[Exercise inputs — start]
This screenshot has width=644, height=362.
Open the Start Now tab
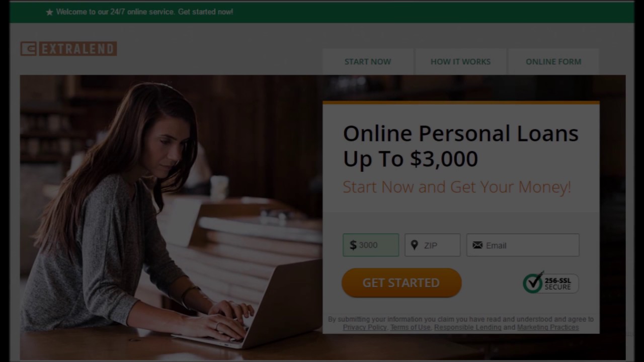click(x=368, y=61)
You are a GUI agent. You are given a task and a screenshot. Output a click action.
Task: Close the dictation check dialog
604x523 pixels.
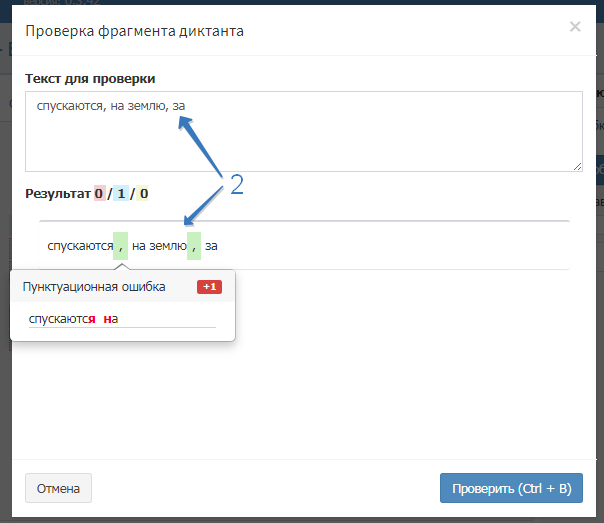coord(575,27)
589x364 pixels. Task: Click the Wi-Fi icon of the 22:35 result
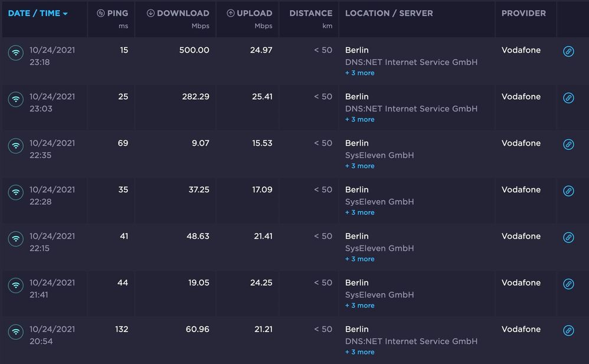click(16, 145)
[Exercise inputs — finish]
What you have to do -
Please give an exact copy of the lines from the line containing "589x364 pixels. Task: Click" through the end of the records above, pictures excluded.

Result for this exercise -
589x364 pixels. Task: Click the Wi-Fi icon of the 22:35 result
click(16, 145)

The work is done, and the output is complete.